Lawrence Fox was born and raised in Midland, Ontario and enlisted in the RCAF in 1952. Distinguished by his outstanding marksmanship from the beginning of his military career, he was selected immediately as a candidate for dangerous espionage work and formally recruited by MI-6 in 1956.

His first of five Cold War missions as an espionage courier behind the Iron Curtain was carried out in November, 1956, arriving in Budapest amid fierce action just after the Russians had ordered 1000 tanks into the city. Four highly dangerous missions into Czechoslovakia, Poland (2) and Russia followed. His assignments included bringing important people, microfilm and information out to the west. His MI-6 work was Top Secret, resulted in long term PTSD and greatly complicated his private life. Nothing is left out of this nonfiction espionage thriller.

This book is dedicated to increasing awareness of the dangers and sacrifice that the military undertake on our behalf.

"Lawrence Fox’s five missions... contained more excitement and action than most military personnel pack into an entire career." - Maj.-Gen. Lewis MacKenzie


Reader Reviews.....
:::::
GIVEN INSTRUCTION A: Rewrite the records from their beginning through the line containing "click(58, 1751)", replacing "screenshot" with "screen capture" and leaving everything else unchanged. Omit the pictures from your answer.
:::::
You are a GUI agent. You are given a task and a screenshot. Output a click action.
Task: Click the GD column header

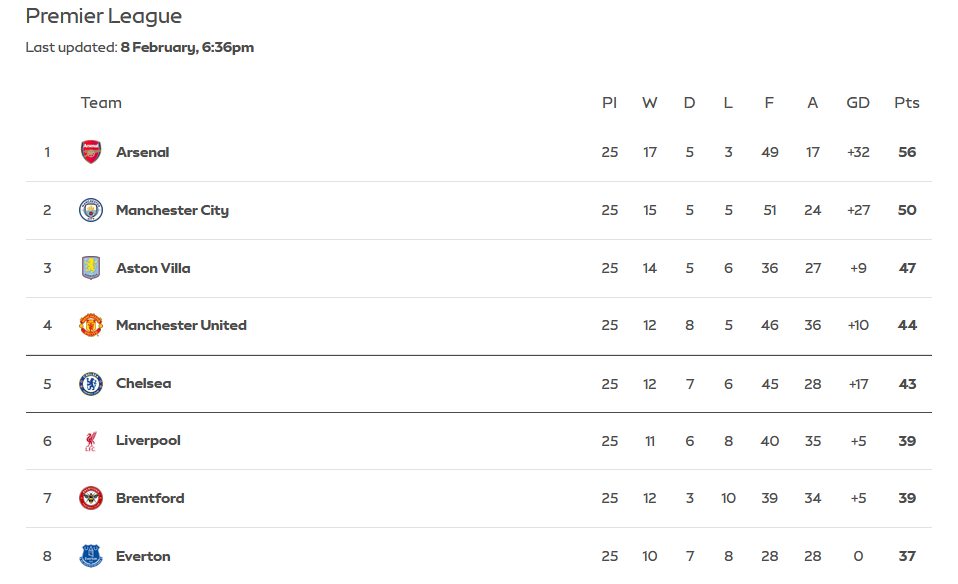point(858,103)
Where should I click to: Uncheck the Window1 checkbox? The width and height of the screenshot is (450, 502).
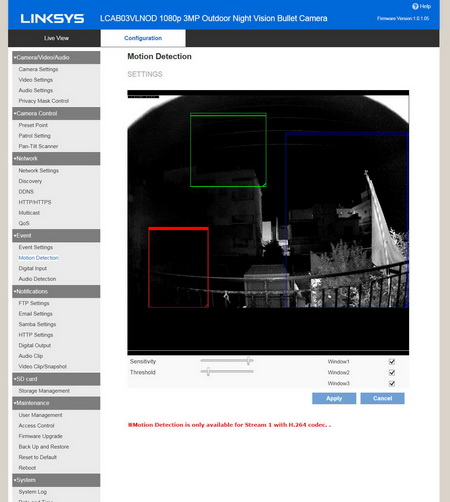coord(392,362)
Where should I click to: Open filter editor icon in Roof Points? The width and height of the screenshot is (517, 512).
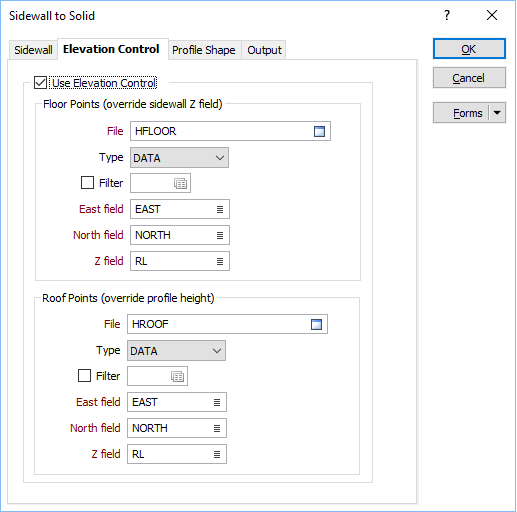(177, 376)
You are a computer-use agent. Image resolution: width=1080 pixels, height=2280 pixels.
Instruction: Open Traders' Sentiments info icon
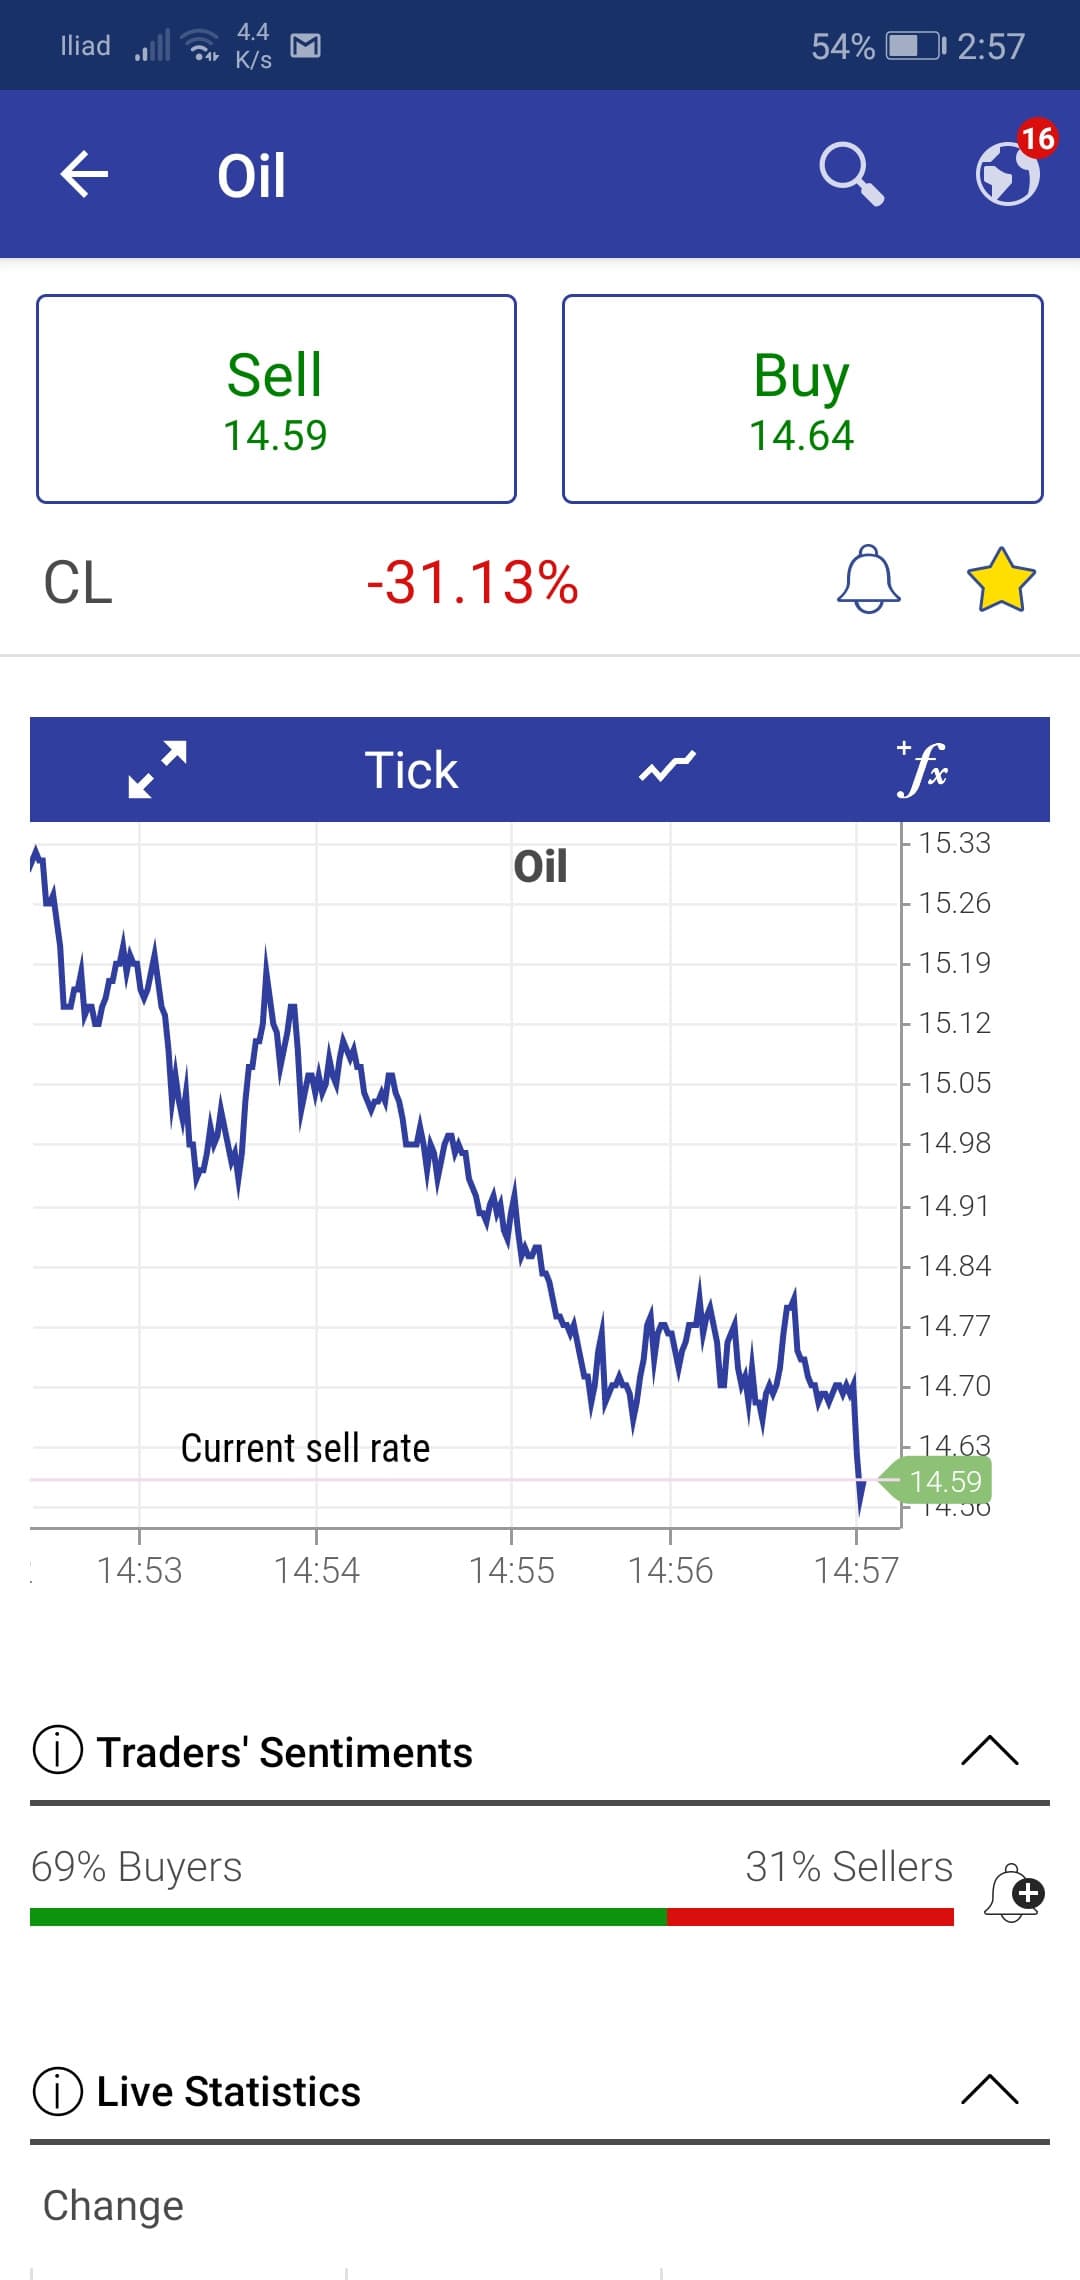click(58, 1751)
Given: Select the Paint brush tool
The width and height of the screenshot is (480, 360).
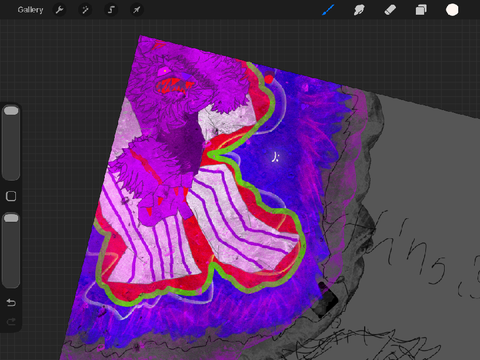Looking at the screenshot, I should [328, 10].
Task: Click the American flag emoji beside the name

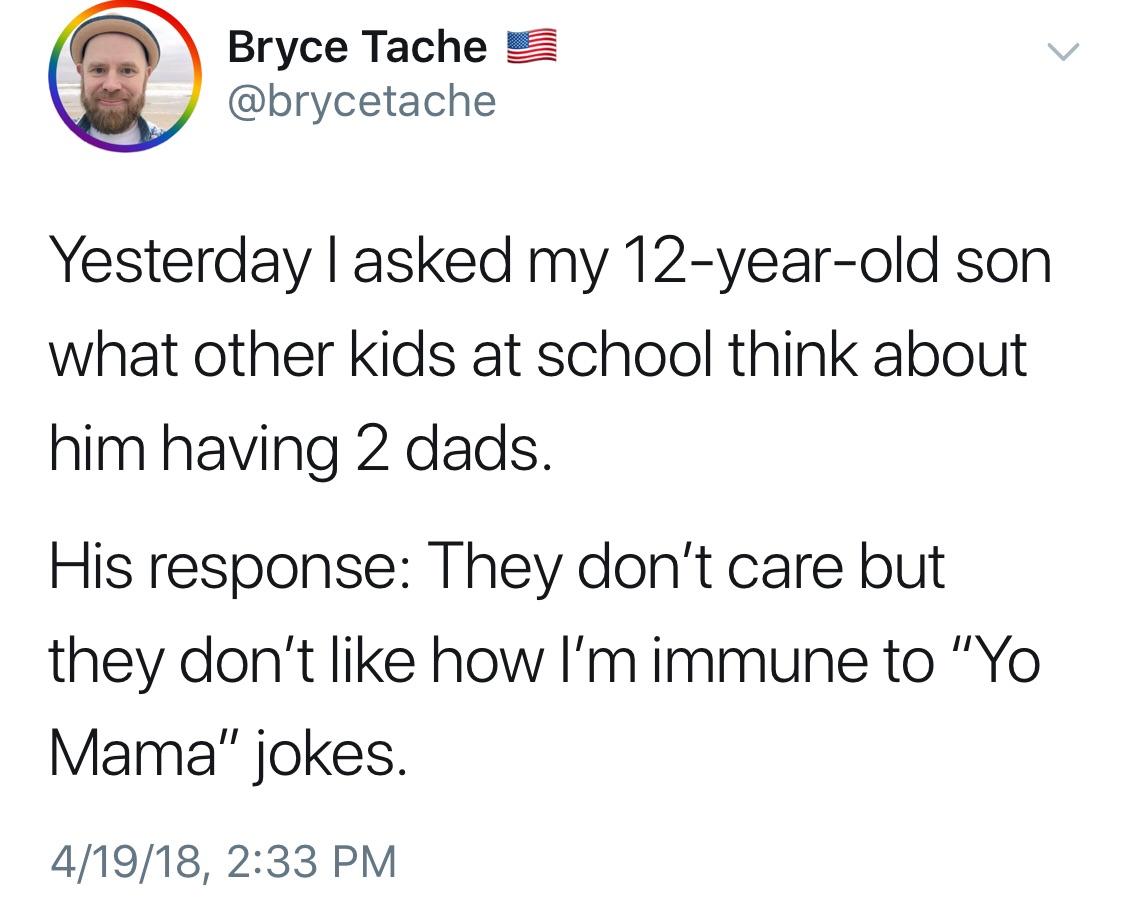Action: (531, 48)
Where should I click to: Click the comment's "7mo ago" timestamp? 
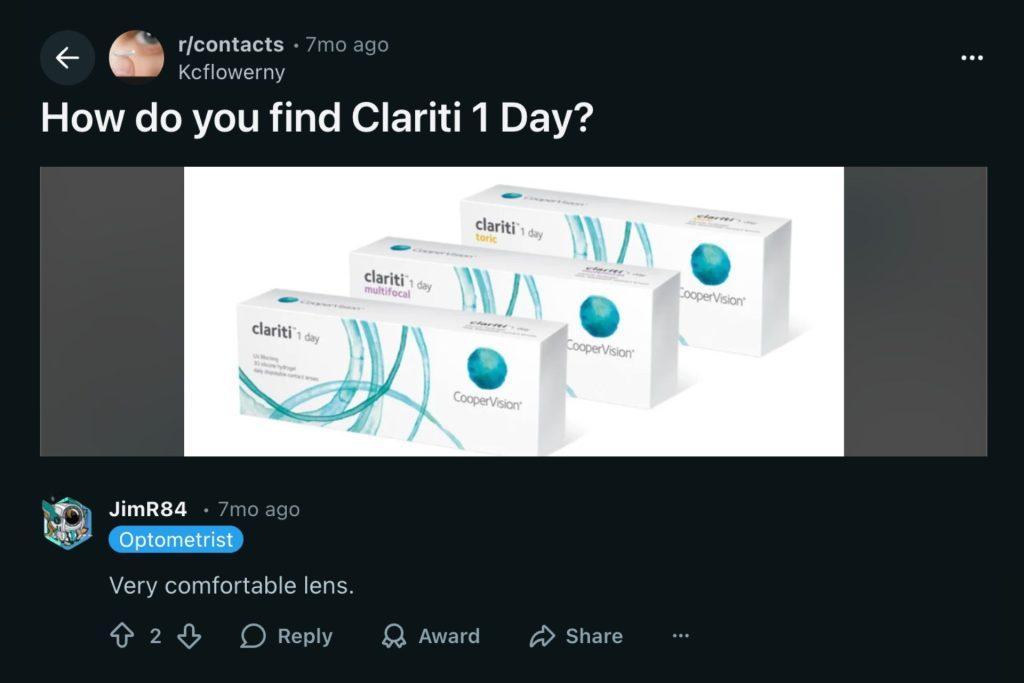[x=259, y=509]
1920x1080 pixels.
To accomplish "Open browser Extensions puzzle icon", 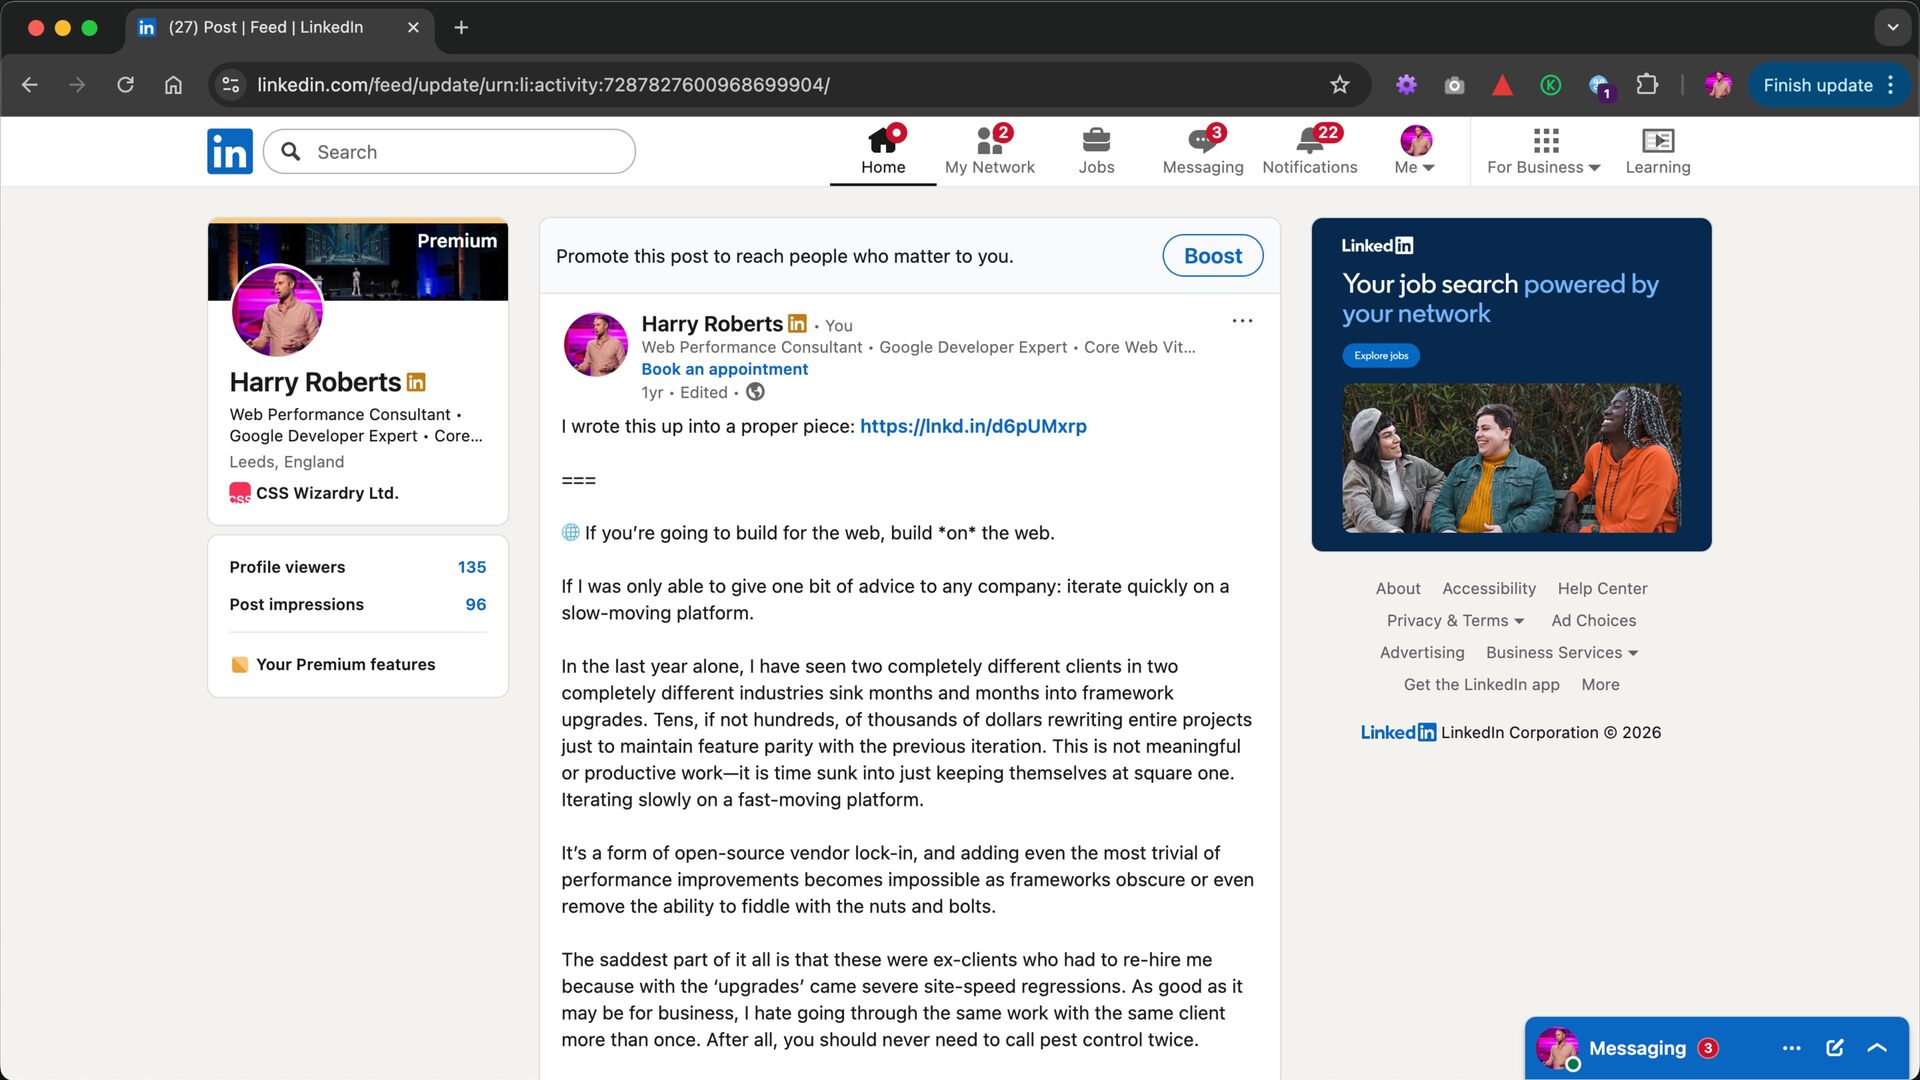I will click(x=1647, y=85).
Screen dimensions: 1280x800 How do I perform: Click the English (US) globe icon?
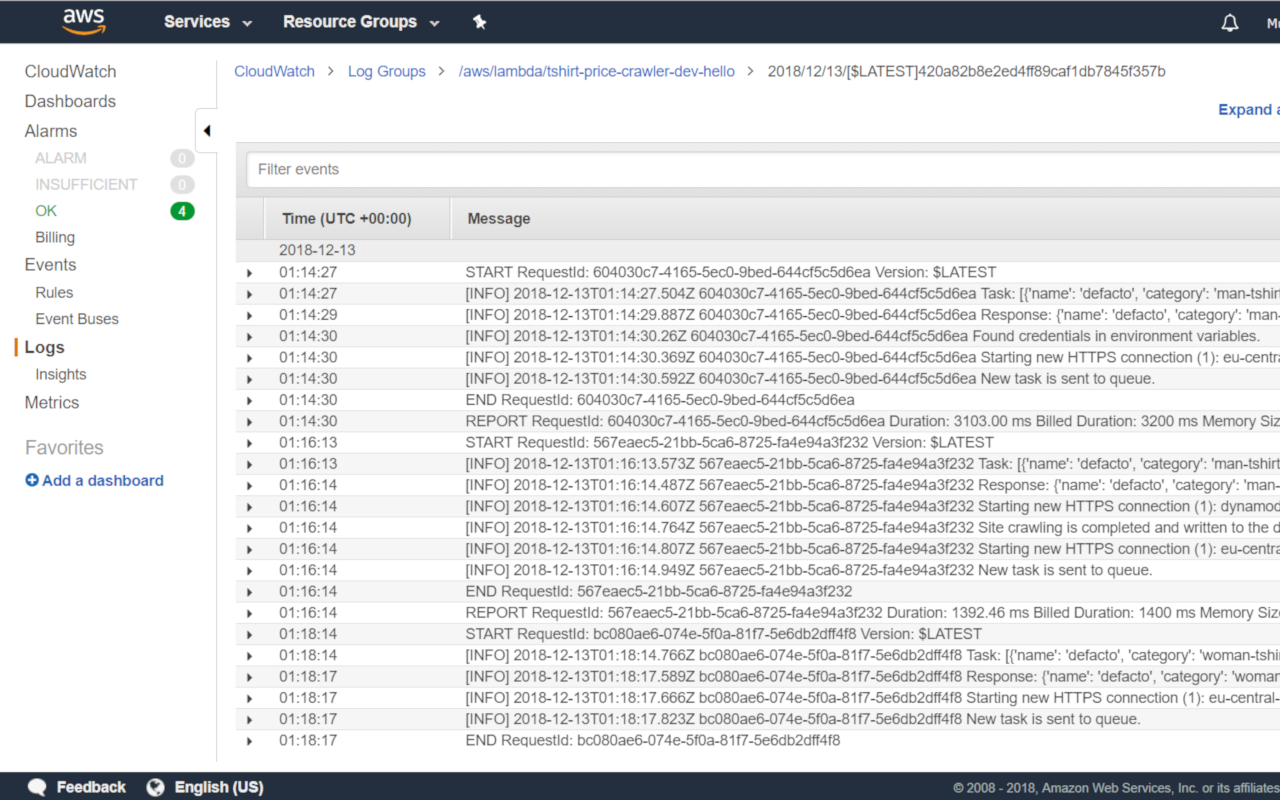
:::::
GIVEN INSTRUCTION B: Reproduce the passage of the Lawrence Fox book description word for word, starting at "Lawrence Fox was" and ending at "MI-6 in 1956.".

TASK OUTPUT A:
You are a GUI agent. You are given a task and a screen capture. Output a click action.
Task: Click the GD column header

point(858,103)
Where should I click to: Uncheck the Window1 checkbox? The width and height of the screen capture is (450, 502).
coord(392,362)
Where should I click to: Open filter editor icon in Roof Points? The width and height of the screen capture is (517, 512).
(177, 376)
You are a computer-use agent. Image resolution: width=1080 pixels, height=2280 pixels.
Instruction: Open Traders' Sentiments info icon
click(58, 1751)

TASK OUTPUT B:
Lawrence Fox was born and raised in Midland, Ontario and enlisted in the RCAF in 1952. Distinguished by his outstanding marksmanship from the beginning of his military career, he was selected immediately as a candidate for dangerous espionage work and formally recruited by MI-6 in 1956.